** Begin GIVEN DATA **
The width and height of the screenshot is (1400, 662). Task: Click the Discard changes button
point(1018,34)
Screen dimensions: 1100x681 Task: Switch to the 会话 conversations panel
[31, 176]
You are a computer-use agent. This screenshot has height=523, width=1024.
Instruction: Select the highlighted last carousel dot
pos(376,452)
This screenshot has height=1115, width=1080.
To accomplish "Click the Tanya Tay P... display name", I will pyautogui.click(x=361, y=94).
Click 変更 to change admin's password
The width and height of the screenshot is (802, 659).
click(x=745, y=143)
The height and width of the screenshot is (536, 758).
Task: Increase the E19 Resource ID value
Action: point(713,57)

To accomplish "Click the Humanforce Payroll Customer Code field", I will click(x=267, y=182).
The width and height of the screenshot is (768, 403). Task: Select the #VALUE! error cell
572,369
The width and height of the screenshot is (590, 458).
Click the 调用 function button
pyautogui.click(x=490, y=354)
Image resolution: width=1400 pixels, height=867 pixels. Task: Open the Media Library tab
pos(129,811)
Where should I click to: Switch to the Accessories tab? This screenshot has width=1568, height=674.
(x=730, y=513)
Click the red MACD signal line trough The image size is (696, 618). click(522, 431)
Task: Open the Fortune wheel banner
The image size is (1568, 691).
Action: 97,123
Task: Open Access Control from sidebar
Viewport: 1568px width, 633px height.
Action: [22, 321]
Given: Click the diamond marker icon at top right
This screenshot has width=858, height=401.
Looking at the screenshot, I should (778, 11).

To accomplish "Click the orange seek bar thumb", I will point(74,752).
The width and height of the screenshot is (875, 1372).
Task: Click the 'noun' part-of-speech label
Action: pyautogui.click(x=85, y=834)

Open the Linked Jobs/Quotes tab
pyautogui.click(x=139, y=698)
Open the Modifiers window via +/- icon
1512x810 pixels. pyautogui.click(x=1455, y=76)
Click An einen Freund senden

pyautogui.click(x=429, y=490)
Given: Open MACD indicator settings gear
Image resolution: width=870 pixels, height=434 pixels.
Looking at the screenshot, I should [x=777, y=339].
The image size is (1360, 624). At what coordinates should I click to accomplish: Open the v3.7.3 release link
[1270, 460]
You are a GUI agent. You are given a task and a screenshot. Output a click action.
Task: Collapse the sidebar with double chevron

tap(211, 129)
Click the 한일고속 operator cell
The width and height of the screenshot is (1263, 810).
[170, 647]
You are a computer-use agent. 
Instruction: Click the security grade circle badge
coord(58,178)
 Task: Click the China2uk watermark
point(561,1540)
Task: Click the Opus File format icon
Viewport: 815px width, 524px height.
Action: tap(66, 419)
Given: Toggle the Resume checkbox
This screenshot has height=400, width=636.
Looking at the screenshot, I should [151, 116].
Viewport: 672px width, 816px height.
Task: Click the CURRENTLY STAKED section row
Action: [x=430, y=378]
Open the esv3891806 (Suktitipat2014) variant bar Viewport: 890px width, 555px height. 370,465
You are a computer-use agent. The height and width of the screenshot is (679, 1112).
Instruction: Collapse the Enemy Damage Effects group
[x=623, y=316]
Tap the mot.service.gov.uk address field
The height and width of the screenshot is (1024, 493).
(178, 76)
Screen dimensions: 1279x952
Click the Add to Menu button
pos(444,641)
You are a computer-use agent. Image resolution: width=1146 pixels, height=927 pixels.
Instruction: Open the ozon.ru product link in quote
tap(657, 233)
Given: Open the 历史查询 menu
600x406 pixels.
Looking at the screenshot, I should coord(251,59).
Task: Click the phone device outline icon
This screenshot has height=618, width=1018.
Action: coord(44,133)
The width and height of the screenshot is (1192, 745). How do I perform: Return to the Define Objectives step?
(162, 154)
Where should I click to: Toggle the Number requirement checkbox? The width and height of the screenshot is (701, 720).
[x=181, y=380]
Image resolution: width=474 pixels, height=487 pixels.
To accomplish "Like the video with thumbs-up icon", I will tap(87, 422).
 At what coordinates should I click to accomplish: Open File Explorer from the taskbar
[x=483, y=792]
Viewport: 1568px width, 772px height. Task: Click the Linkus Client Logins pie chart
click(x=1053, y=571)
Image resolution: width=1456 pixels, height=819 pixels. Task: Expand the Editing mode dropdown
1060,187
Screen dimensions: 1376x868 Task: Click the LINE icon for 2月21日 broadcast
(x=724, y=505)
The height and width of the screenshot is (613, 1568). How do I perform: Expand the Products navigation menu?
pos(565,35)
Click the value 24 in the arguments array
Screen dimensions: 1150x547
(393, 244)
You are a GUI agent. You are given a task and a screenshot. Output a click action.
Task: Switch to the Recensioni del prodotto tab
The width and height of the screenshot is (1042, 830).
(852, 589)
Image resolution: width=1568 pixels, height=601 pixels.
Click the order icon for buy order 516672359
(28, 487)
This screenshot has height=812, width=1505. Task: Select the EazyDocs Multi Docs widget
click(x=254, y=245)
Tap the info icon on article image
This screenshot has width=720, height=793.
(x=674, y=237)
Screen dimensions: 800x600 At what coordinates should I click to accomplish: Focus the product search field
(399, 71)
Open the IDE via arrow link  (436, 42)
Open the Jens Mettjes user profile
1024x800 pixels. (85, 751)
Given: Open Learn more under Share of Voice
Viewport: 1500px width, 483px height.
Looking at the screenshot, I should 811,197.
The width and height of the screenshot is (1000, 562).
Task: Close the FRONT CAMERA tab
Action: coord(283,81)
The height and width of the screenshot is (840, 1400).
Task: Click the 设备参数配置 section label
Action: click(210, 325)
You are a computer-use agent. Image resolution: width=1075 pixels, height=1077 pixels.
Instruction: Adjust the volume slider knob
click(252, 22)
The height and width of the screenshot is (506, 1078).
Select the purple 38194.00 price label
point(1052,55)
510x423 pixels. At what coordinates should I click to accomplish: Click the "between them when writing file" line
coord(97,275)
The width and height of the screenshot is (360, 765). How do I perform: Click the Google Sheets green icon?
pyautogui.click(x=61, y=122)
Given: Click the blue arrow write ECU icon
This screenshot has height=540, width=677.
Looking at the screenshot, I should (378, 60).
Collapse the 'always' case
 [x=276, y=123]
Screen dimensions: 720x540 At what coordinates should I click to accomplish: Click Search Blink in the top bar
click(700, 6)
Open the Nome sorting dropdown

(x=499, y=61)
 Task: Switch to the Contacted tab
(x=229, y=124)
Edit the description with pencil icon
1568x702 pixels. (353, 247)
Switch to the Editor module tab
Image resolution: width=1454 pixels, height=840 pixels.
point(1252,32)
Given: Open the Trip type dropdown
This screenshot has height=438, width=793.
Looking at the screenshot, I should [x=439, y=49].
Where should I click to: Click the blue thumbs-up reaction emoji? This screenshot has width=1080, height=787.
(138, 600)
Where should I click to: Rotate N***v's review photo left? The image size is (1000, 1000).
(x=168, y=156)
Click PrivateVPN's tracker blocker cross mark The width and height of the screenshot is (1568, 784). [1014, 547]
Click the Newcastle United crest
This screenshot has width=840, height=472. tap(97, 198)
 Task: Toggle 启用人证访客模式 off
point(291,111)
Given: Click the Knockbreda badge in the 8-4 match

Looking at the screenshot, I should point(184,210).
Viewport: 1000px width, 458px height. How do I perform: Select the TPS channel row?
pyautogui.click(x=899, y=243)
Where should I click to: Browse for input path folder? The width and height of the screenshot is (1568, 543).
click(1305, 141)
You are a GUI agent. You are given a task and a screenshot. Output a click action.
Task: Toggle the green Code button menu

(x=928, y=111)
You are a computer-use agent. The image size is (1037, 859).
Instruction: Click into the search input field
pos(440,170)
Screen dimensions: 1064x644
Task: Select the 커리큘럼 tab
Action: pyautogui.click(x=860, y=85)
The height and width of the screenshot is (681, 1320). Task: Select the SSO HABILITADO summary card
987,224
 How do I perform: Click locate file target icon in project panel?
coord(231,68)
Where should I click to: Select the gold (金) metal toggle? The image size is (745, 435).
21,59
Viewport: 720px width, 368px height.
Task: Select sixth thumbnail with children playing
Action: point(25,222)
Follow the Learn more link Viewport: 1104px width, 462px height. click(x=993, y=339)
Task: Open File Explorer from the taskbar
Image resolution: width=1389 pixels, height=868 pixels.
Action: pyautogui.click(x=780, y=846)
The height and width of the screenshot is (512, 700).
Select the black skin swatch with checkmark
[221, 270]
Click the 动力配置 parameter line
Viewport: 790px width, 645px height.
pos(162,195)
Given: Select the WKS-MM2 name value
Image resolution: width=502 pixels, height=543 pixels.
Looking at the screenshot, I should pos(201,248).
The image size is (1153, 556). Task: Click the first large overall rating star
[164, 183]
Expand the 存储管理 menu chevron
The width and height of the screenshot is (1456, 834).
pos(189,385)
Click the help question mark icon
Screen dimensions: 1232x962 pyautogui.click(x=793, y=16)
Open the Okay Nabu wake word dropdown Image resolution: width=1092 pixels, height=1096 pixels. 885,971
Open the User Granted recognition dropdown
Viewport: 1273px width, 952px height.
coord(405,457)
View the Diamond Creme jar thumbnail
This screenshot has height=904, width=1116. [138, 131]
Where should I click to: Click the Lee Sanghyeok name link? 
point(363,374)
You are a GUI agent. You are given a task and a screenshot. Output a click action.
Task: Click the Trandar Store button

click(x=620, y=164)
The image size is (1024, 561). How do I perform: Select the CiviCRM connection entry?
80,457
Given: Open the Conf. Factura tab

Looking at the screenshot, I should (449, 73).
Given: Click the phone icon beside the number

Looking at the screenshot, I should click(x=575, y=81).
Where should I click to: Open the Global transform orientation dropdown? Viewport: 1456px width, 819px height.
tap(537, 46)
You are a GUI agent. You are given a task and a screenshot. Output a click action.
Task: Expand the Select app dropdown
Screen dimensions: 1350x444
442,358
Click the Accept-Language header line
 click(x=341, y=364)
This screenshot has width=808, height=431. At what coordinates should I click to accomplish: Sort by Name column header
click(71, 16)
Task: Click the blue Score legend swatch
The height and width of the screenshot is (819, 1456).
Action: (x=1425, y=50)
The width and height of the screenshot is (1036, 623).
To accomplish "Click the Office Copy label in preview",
** End GIVEN DATA **
| REQUEST |
Repeat the items above verbatim, from the line containing "Task: Open File Explorer from the taskbar" through the line containing "tap(537, 46)", with both of those lines included.

| TASK RESPONSE |
Task: Open File Explorer from the taskbar
Image resolution: width=1389 pixels, height=868 pixels.
Action: pyautogui.click(x=780, y=846)
The height and width of the screenshot is (512, 700).
Select the black skin swatch with checkmark
[221, 270]
Click the 动力配置 parameter line
Viewport: 790px width, 645px height.
pos(162,195)
Given: Select the WKS-MM2 name value
Image resolution: width=502 pixels, height=543 pixels.
Looking at the screenshot, I should pos(201,248).
The image size is (1153, 556). Task: Click the first large overall rating star
[164, 183]
Expand the 存储管理 menu chevron
The width and height of the screenshot is (1456, 834).
pos(189,385)
Click the help question mark icon
Screen dimensions: 1232x962 pyautogui.click(x=793, y=16)
Open the Okay Nabu wake word dropdown Image resolution: width=1092 pixels, height=1096 pixels. 885,971
Open the User Granted recognition dropdown
Viewport: 1273px width, 952px height.
coord(405,457)
View the Diamond Creme jar thumbnail
This screenshot has height=904, width=1116. [138, 131]
Where should I click to: Click the Lee Sanghyeok name link? 
point(363,374)
You are a GUI agent. You are given a task and a screenshot. Output a click action.
Task: Click the Trandar Store button

click(x=620, y=164)
The image size is (1024, 561). How do I perform: Select the CiviCRM connection entry?
80,457
Given: Open the Conf. Factura tab

Looking at the screenshot, I should (449, 73).
Given: Click the phone icon beside the number

Looking at the screenshot, I should click(x=575, y=81).
Where should I click to: Open the Global transform orientation dropdown? Viewport: 1456px width, 819px height.
tap(537, 46)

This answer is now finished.